Text provided –
□ □ □ □ □ □ □

New immune-evading Omicron variants BA.4, BA.5 are likely in every U.S. state, an expert says. Here’s where they’ve been identified so far

The immune-evading, highly transmissible Omicron variants BA.4 and BA.5 are likely now in every U.S. state, an expert told Fortune, after the U.S. Centers for Disease Control released a list of 14 states where the virus had been identified.

On Friday, Fortune was the first to report that both variants had arrived in the U.S., citing multiple COVID-19 researchers with access to GISAID, an international research database that tracks changes in COVID and the flu virus. The earliest sample of BA.4 in the U.S. was collected on March 30, and the earliest sample of BA.5 in the U.S. was collected March 29.

On Monday the U.S. Centers for Disease Control provided Fortune with a list of where probable positive tests were located. The locations were widespread, ranging from California on the West Coast to Missouri and Ohio in the Midwest and Maine, Washington, D.C., and New York on the East Coast.

"The dispersion tells us they're already present across the U.S. and we just haven't detected it yet in any states that haven't been named," Dr. Phoebe Lostroh, a Harvard-trained microbiology professor at Colorado College in Colorado Springs, Colo., told Fortune.

□ □ □ □ □ □ □

Data extract –

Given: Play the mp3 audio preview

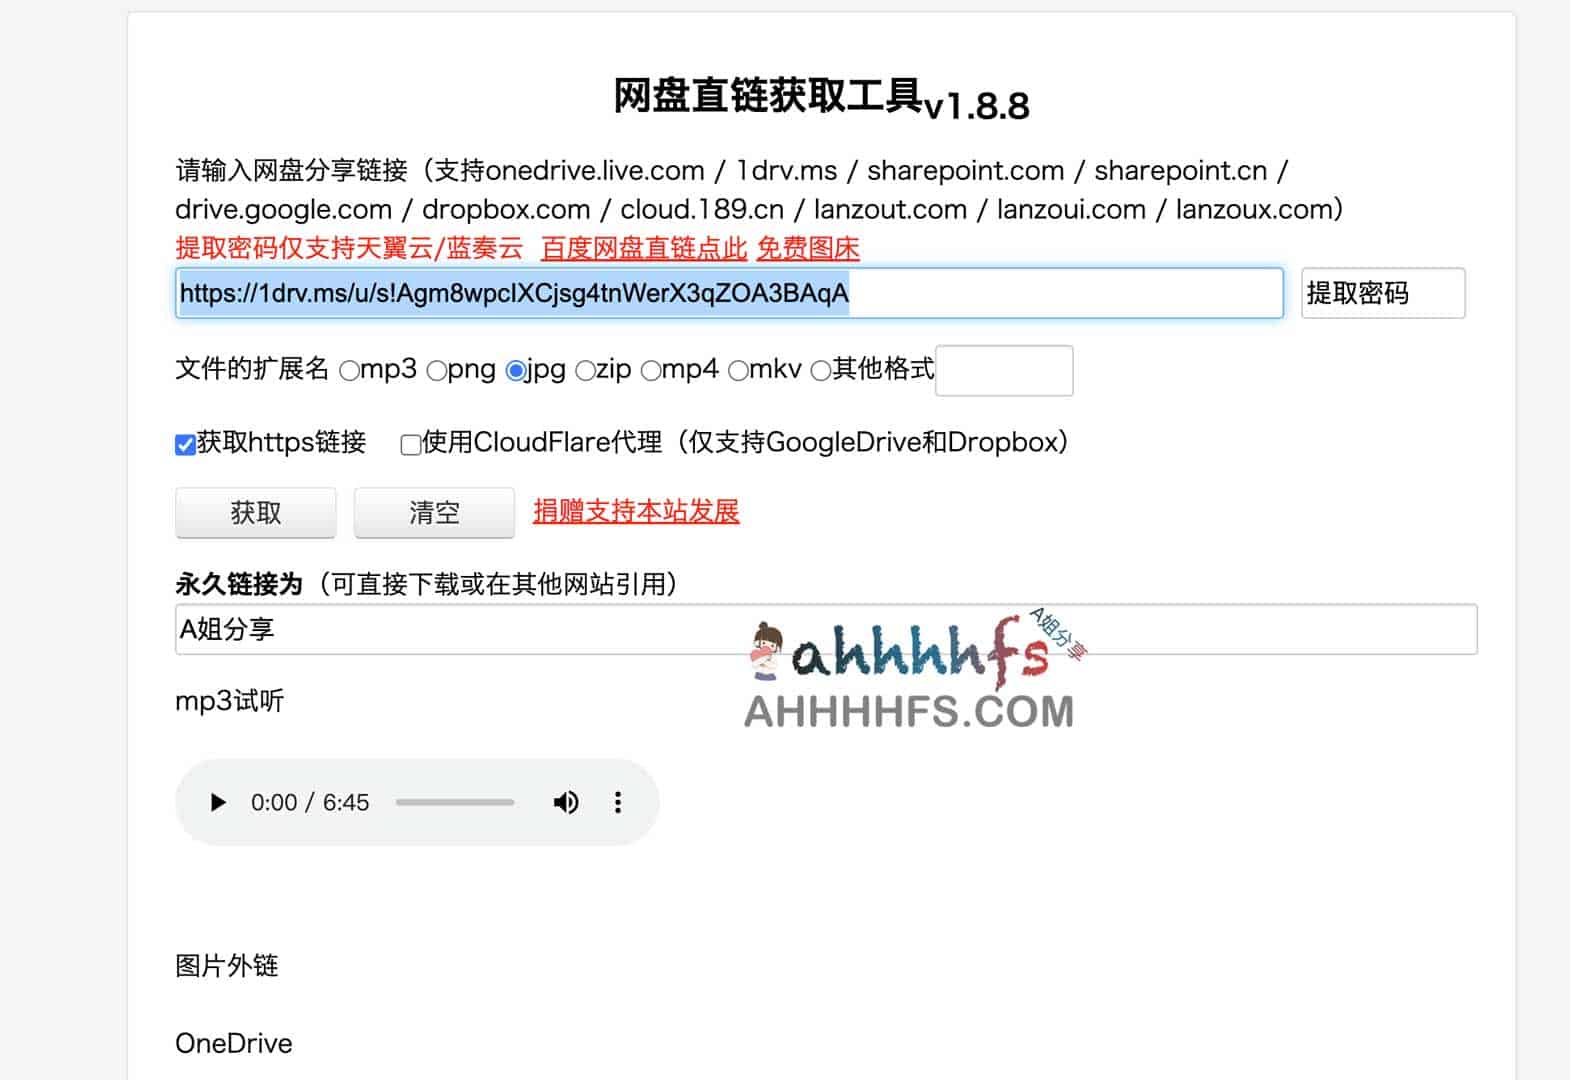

□ □ □ □ □ □ □

Problem to solve – Please pull out the full article above on the spread of Omicron variants BA.4 and BA.5, word for word, without the data.

Answer box –
New immune-evading Omicron variants BA.4, BA.5 are likely in every U.S. state, an expert says. Here’s where they’ve been identified so far

The immune-evading, highly transmissible Omicron variants BA.4 and BA.5 are likely now in every U.S. state, an expert told Fortune, after the U.S. Centers for Disease Control released a list of 14 states where the virus had been identified.

On Friday, Fortune was the first to report that both variants had arrived in the U.S., citing multiple COVID-19 researchers with access to GISAID, an international research database that tracks changes in COVID and the flu virus. The earliest sample of BA.4 in the U.S. was collected on March 30, and the earliest sample of BA.5 in the U.S. was collected March 29.

On Monday the U.S. Centers for Disease Control provided Fortune with a list of where probable positive tests were located. The locations were widespread, ranging from California on the West Coast to Missouri and Ohio in the Midwest and Maine, Washington, D.C., and New York on the East Coast.

"The dispersion tells us they're already present across the U.S. and we just haven't detected it yet in any states that haven't been named," Dr. Phoebe Lostroh, a Harvard-trained microbiology professor at Colorado College in Colorado Springs, Colo., told Fortune.